Investors hope to cash in with schools in Confucius’ hometown

Angela Meng

Qufu, the hometown of Confucius, is booming as investors pour tens of billions of yuan into setting up schools to teach people about the celebrated philosopher.

The funds come from investors in Qufu and other provinces who are convinced they will rake in profits after President Xi Jinping visited the city last year in an effort to endorse traditional culture, the Shanghai Morning Post reported on Thursday.

While China’s international Confucius Institutes are experiencing controversy overseas, students in the southwestern Shandong province are taking lessons and dressing up as the man who gave birth to personal and governmental morality in China.

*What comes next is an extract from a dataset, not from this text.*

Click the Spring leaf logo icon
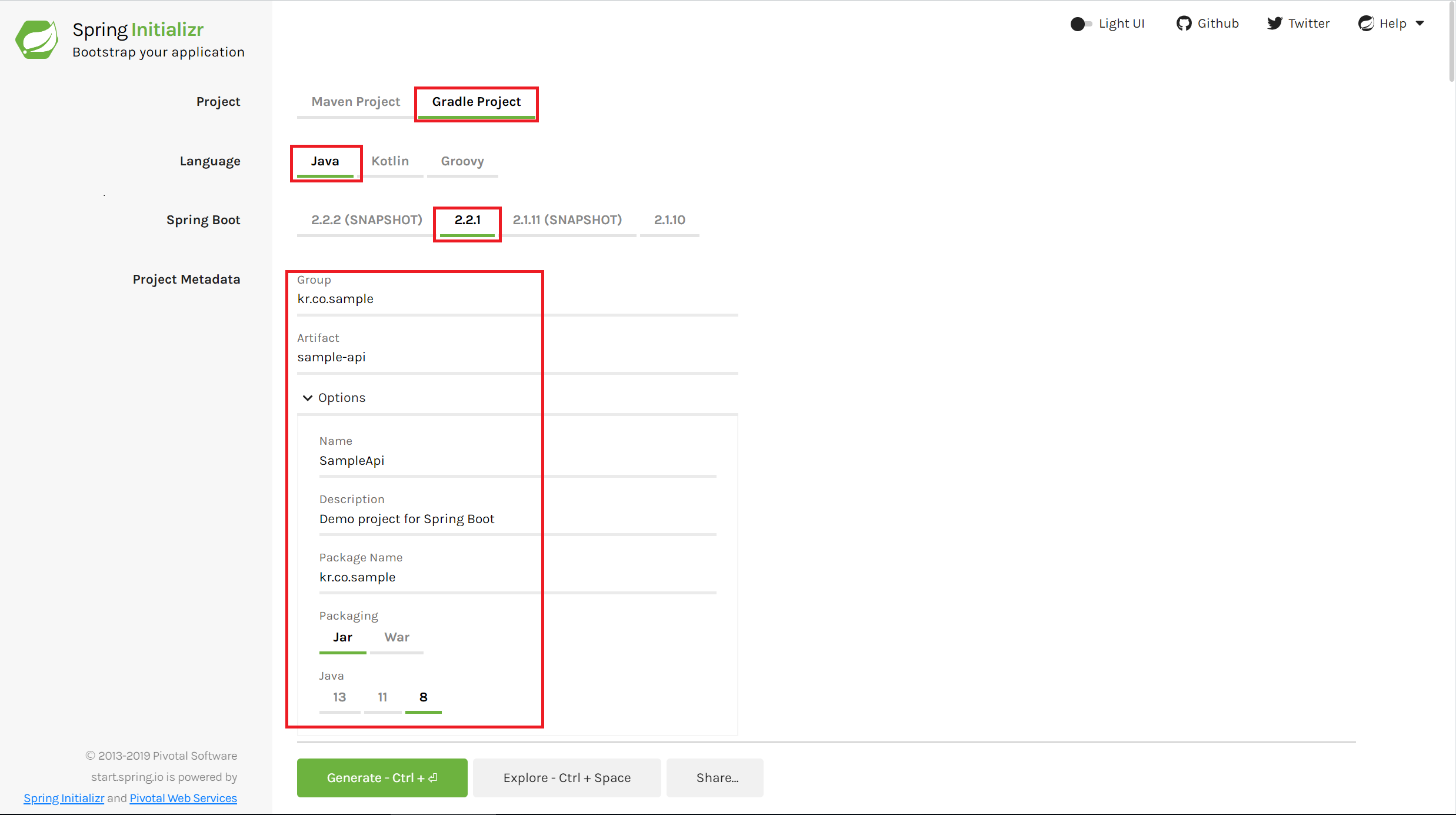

Yue Yaofang, the deputy minister of Qufu’s Municipal Propaganda Department, said party cadres were responding to Xi’s visit last November, when the president said he had come to “send a message to the nation: to carry forward our traditional culture and spread Confucian thought”.

A wave of interest in Confucianism has since hit Qufu, both in the private sector and at the local government level.

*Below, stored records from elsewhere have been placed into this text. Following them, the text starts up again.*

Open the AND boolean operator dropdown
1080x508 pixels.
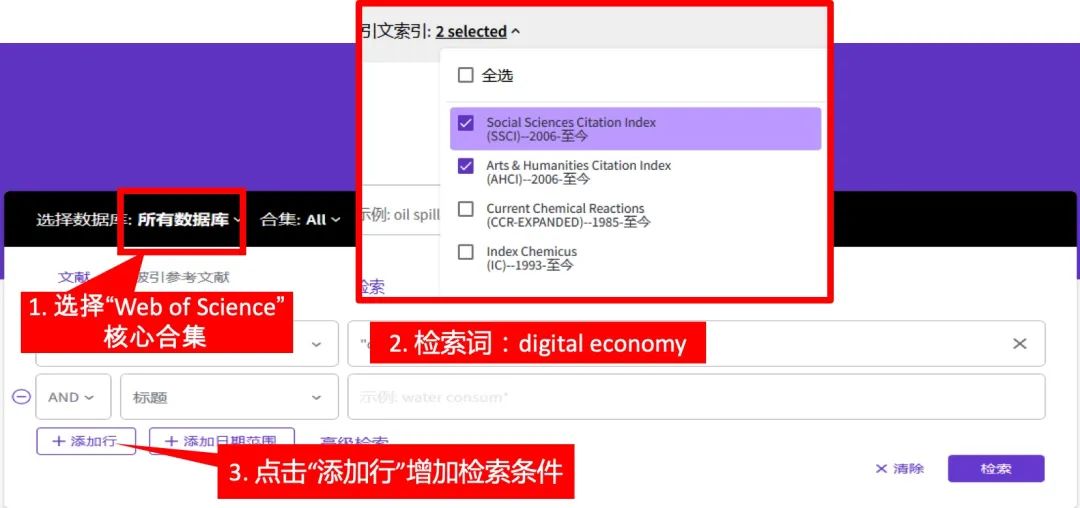(71, 397)
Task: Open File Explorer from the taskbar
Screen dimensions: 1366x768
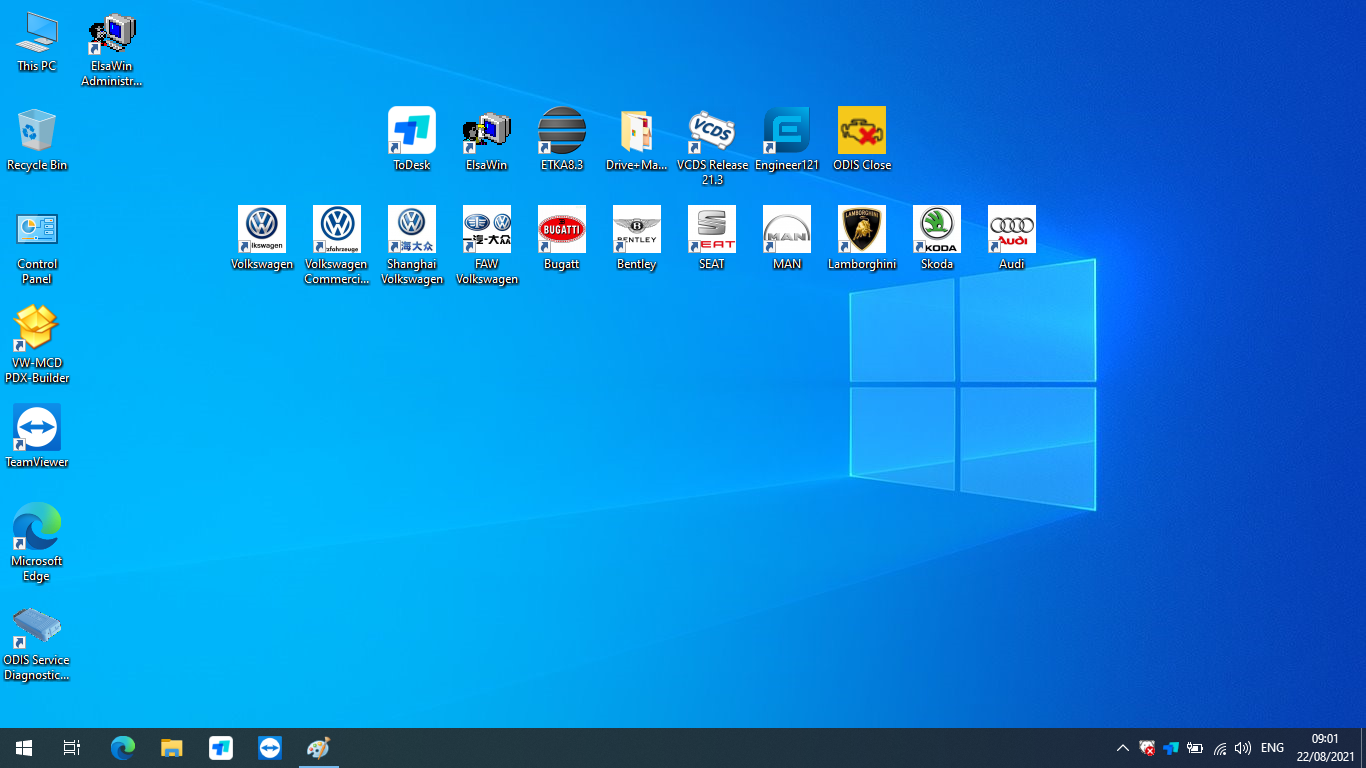Action: [x=172, y=748]
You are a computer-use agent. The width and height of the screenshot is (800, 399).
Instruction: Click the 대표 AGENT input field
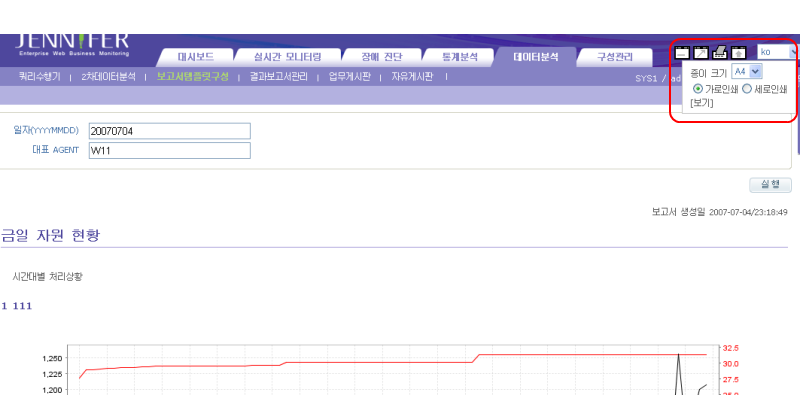click(x=170, y=151)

In September this year, large-scale ceremonies were held in many Chinese cities to celebrate the 2,565th anniversary of the birth of Confucius. The ancient teacher is believed to have been born on September 28.

Since October 26, about 3,000 people have gathered in Qufu daily to pay homage to Confucius.

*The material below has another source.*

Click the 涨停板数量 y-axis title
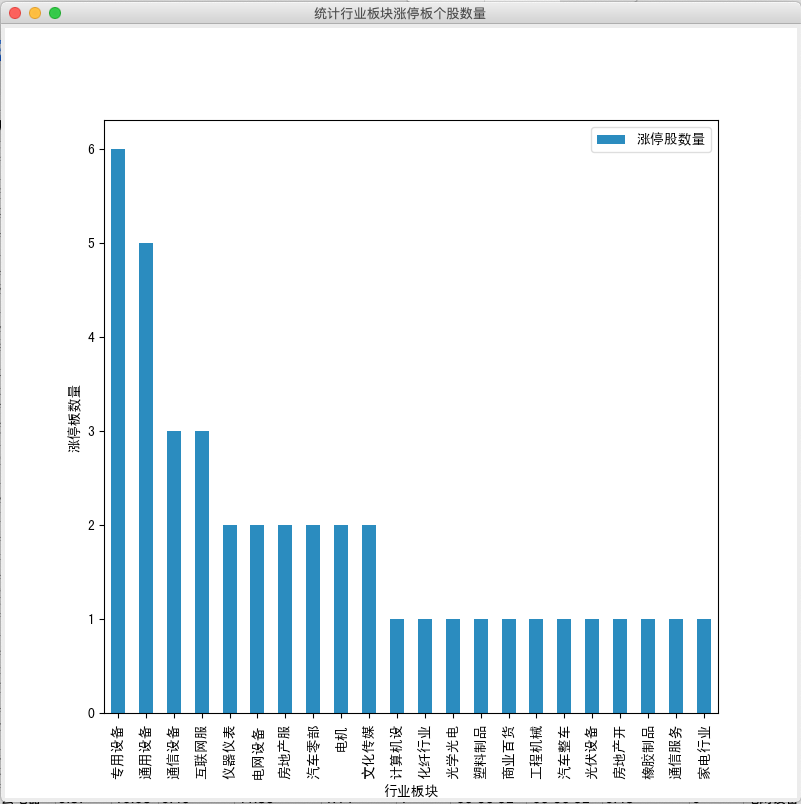This screenshot has height=804, width=801. click(x=74, y=418)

Qufu’s local government plans to assign one instructor to each of its 405 villages to “promote innovation and development of traditional Chinese values”.

China’s Confucius Institutes, aimed at promoting Chinese culture and language overseas, have experienced recent setbacks. The University of Chicago closed down its Confucius Institute in late September, and Pennsylvania State University cut ties with the organisation in October.